Do you need someone to check if they are ready ???   ME   ME    ME....


----------



## kathrynn (Mar 4, 2013)

Purty!!!  
	

	
	
		
		



		
			






Kat


----------



## dirtsailor2003 (Mar 4, 2013)

Probably not done yet. Send them on out to Oregon for safe keeping!


----------



## BGKYSmoker (Mar 4, 2013)

Y'all gotta come to the NFL Gathering to try em.


----------



## mr t 59874 (Mar 4, 2013)

Looking good nepas. Would that be Swiss, pepper jack and cheddar?


----------



## BGKYSmoker (Mar 4, 2013)

Mr T 59874 said:


> Looking good nepas. Would that be Swiss, pepper jack and cheddar?


Top left is Swiss

Next Amish hot pepper

Right is Amish chipotle

Bottom Amish Muenster Jalapeno

I think my wife ate the Amish cheddar pepperoni


----------



## seenred (Mar 4, 2013)

Man, that looks good!  Haven't tried yet to smoke my own cheese, gotta give it a try soon....


----------



## greg b (Mar 4, 2013)

Looks good! I'm going to have to get the rundown on cheese smoking. I'd love to smoke some. Has anyone ever smoked string cheese? I used to buy it at a little roadside shop over in Illinois. Love the stuff!


----------



## BGKYSmoker (Mar 4, 2013)

Greg B said:


> Looks good! I'm going to have to get the rundown on cheese smoking. I'd love to smoke some. Has anyone ever smoked string cheese? I used to buy it at a little roadside shop over in Illinois. Love the stuff!
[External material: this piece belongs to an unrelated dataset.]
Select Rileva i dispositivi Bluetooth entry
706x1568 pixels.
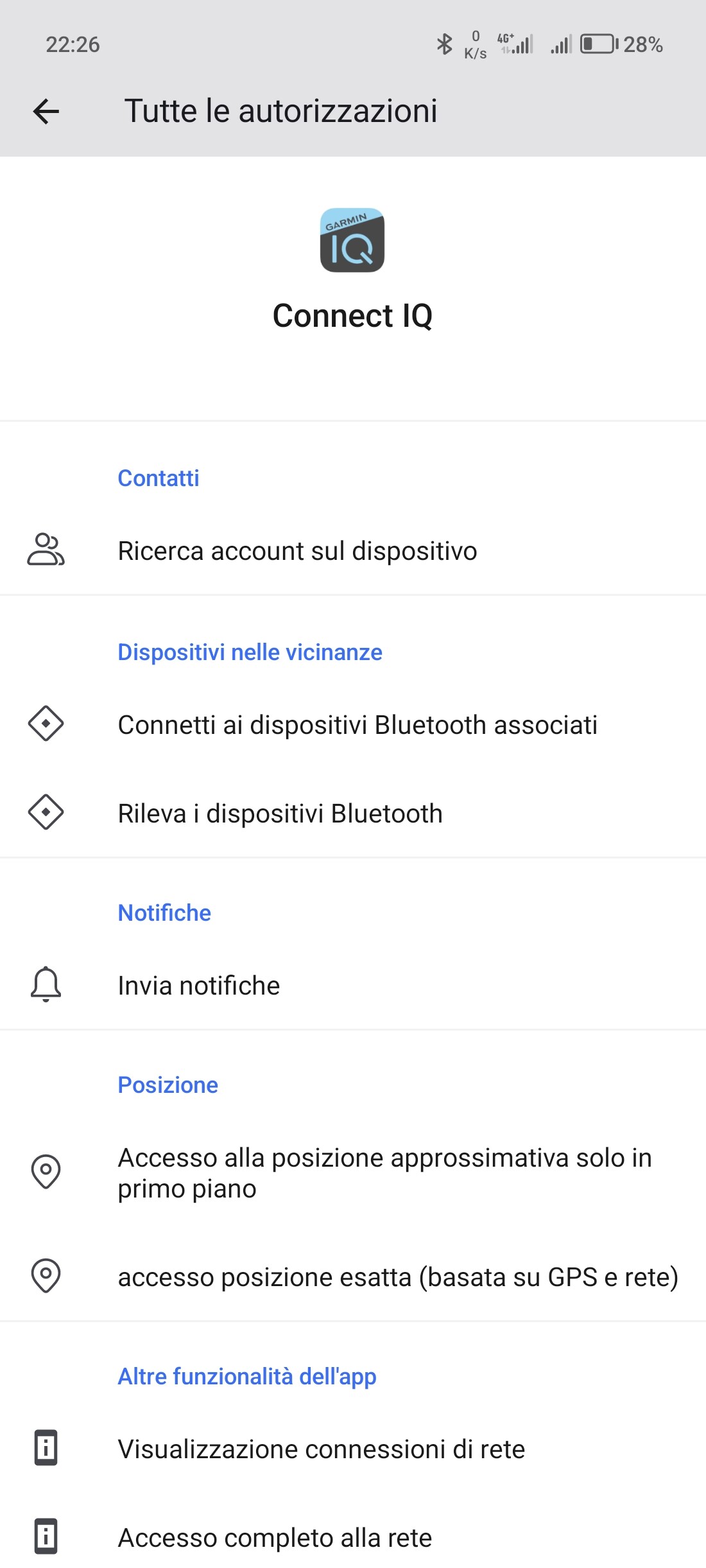(x=280, y=814)
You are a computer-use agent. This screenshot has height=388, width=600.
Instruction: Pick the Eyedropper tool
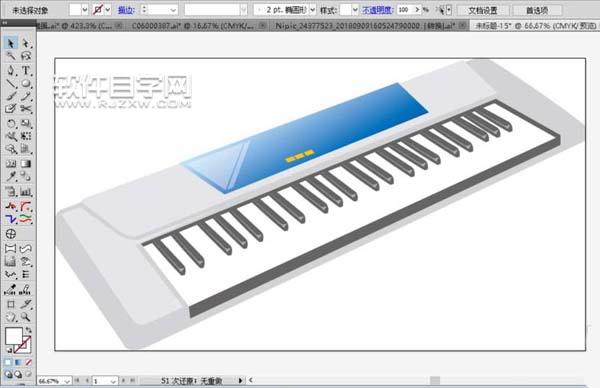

Yup done smoked string cheese many times.













DSC01473.jpg



__ BGKYSmoker
__ Mar 4, 2013


















DSC01485.jpg



__ BGKYSmoker
__ Mar 4, 2013


















DSC01487.jpg



__ BGKYSmoker
__ Mar 4, 2013


----------



## greg b (Mar 4, 2013)

That looks great nepas! What temp do you smoke it at? I've seen posts on here where folks have used ice and such to keep the temp low.


----------



## BGKYSmoker (Mar 4, 2013)

Greg B said:


> That looks great nepas! What temp do you smoke it at? I've seen posts on here where folks have used ice and such to keep the temp low.
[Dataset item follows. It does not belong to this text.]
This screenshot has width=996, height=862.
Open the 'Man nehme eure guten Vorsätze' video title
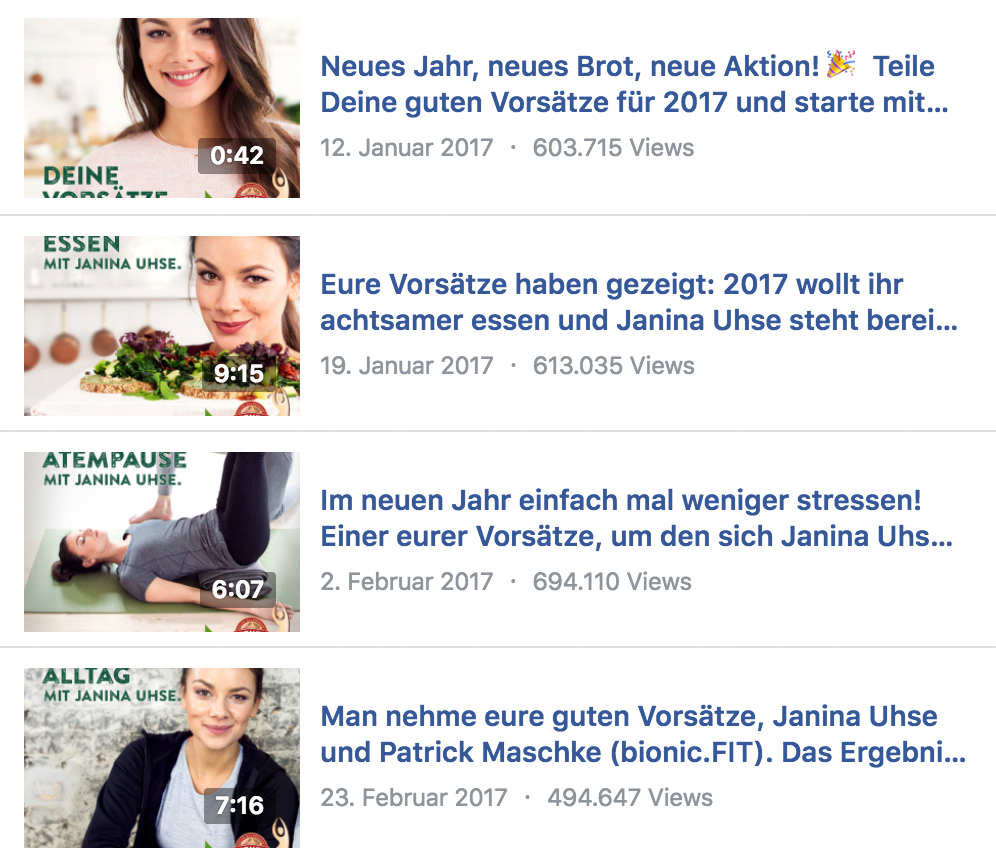point(643,734)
Dont use no heat, Just cold smoke and no ice.


----------



## squirrel (Mar 4, 2013)

That is just fantastic nepas. LOVE the soprasetta!!! I haven't smoked cheese in a while, but I think I will get after it after seeing yours. Yummy!!


----------



## driedstick (Mar 6, 2013)

Very Nice - Looks good.


----------



## bigfish98 (Mar 6, 2013)

Do you just leave them in the fridge?  Or do you freeze them?

Bigfish


----------



## BGKYSmoker (Mar 6, 2013)

bigfish98 said:


> Do you just leave them in the fridge?  Or do you freeze them?
> 
> Bigfish


I vac seal if im not going to eat right away, if i know i will be snacking on them i just zip lock baggy them. I dont freeze cheese.


----------



## humdinger (Mar 6, 2013)

Smoking cheese is a blast. I always use string cheese to fill in the gaps when I'm smoking other stuff.

(Note: the propane tank in the background is "OFF", as this is a cold smoke)













Cheese.jpg



__ humdinger
__ Mar 6, 2013


----------



## capntrip (Mar 6, 2013)

Looks really good


----------